This morning I was reading Digitize This Book!for my side project on digital epistemology when I came across this 2001 quote from a book byPeter Lunenfeld,a professor in theDesign|Media Artsdepartment atUCLA.
A critical theory of technological media will always be in inherent conflict with the practice of creating these very media. For if theory demands from its objects a certain stability, theory is itself free to break the tethers of its objects…. The pressures of the market and the innovations of the laboratory combine to make stability impossible within the practice of digital media, however. [emphasis added]
To “pressures of the market” and “innovation of the laboratory,” Lunenfeld could also add “political contention” as a force preventing stability in the practice of digital media. For example, at one time, digital activists really did have the upper hand on the political uses of digital technology, but repressive regimes are becoming savvier to these uses and such activities as organizing online – previously safer than organizing in the street – now also entail dangers of surveillance, interception, and persecution. The practice of digital media – this case the practice of the political use of digital media – is constantly changing, never stable.
This instability is one of the of the reason I find the study of digital activism so fascinating, the practice of digital activism is constantly evolving, constantly incorporating new tools, creating and refining tactics, reacting to opponents. Yet it is also a real problem for scholars: how do you study a moving object? Once we feel we understand something about digital activism – either because practices correspond to an existing theory or because we make up a new theory to explain those practices – those practices subsequently change, upsetting the theoretical apple cart. How is is possible to make truthful statements under these circumstances? Lunenfeld has an answer: the digital dialectic.

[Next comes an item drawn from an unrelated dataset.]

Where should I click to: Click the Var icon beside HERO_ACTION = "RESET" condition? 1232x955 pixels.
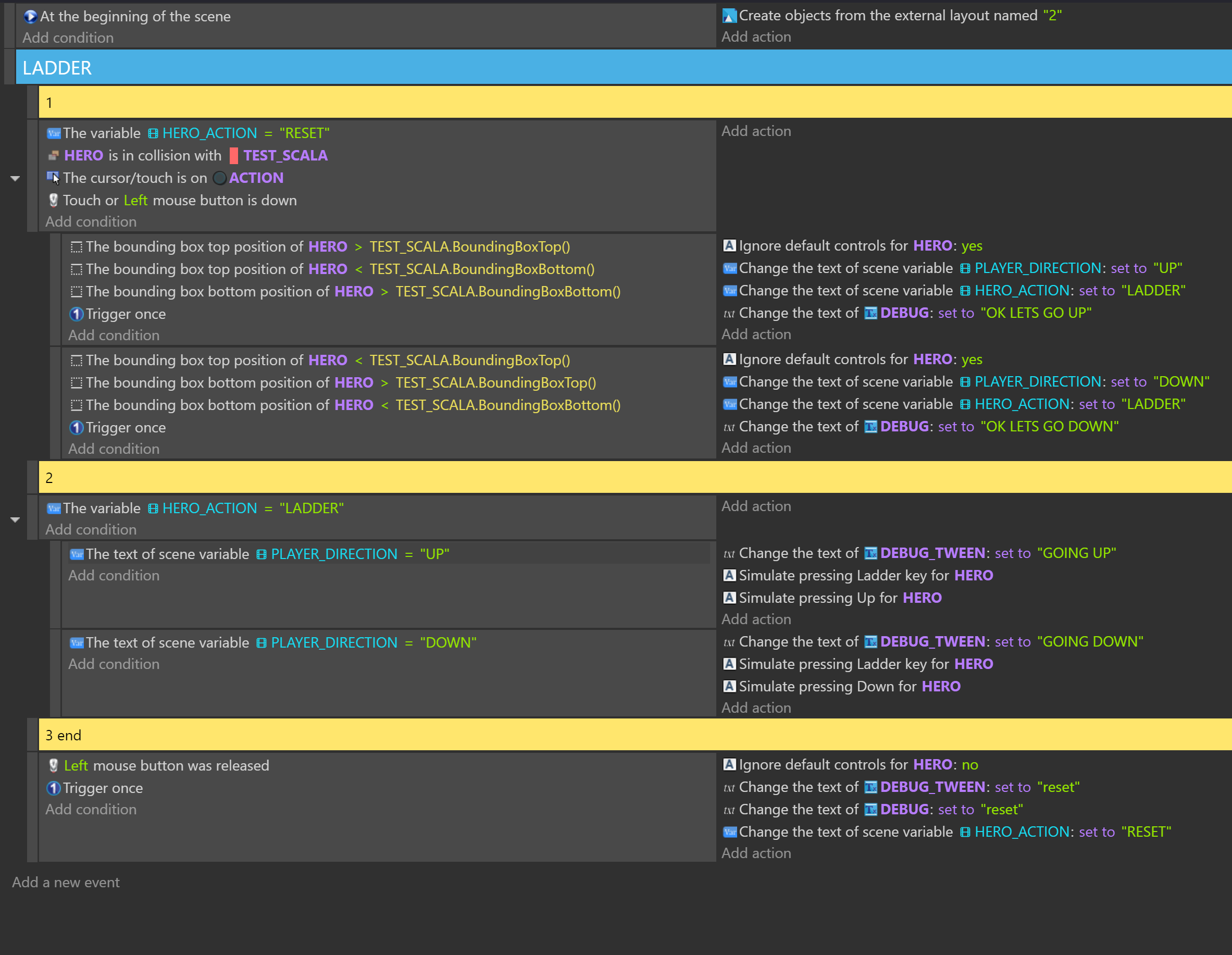coord(54,133)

The digital dialectic offers a way to talk about computer media that is open to the sophisticated methodologies of theory without ignoring the nuts a bolts or, better yet, the bits and byte of their production. To repeat, the digital dialectic… grounds the insights of theory in the constraints of practice.[emphasis added]
By digital dialectic Lunenfeld means that digital theory and digital practice interrogate one another such that theory frames our understanding of practice and practice informs theory in a kind of feedback loop.

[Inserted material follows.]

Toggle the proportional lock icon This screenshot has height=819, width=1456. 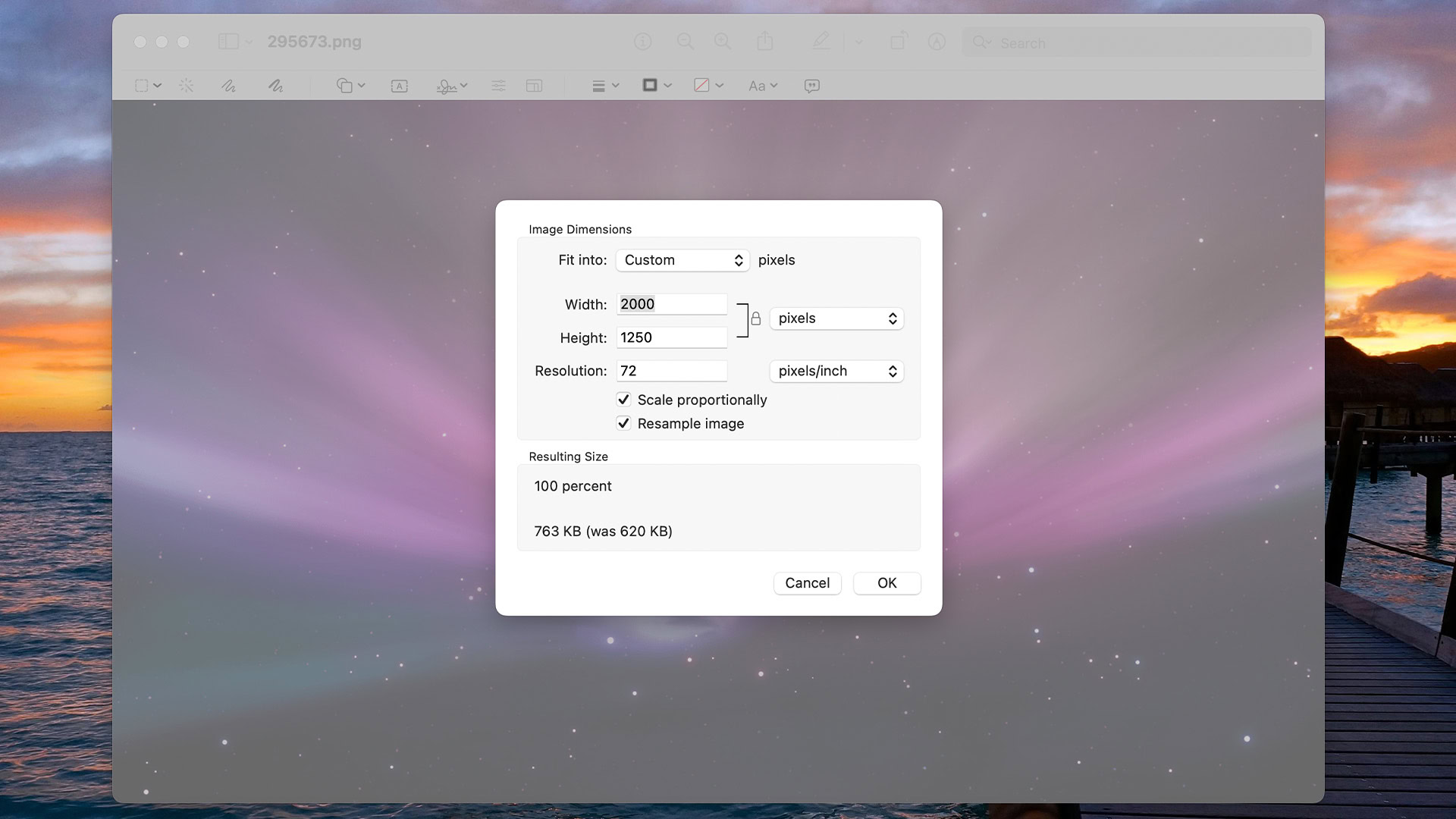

I like the idea of a digital dialectic because it stresses that both theory and practice must co-exist in order to understand digital phenomena, but I don’t think it resolves the problem of the instability of practice. Even a process of constant interrogation can fail at pinning down the truth. Practically speaking, I think our best bets are to constantly collect and analyze new data about practices of digital activism: start the tape early, never stop it, and continually analyze new results. This is an appealing methodology for the Global Digital Activism Data Set, although it is an expensive and exhausting one.
Second, I think we need to be honest about the short shelf life of digital activism knowledge. We need to be explicit about the time at which data was collected and not make statements about the present with old data. How old is old? I’d say data about digital activism practice is valid for about a year, definitely outdated in five, though I’d be interested in other opinions on that figure. The constant change of digital activism make it an equally fascinating and maddening subject for study, but with a little humility and a rigorous requirement for the most recent data, we may yet be able to understand it.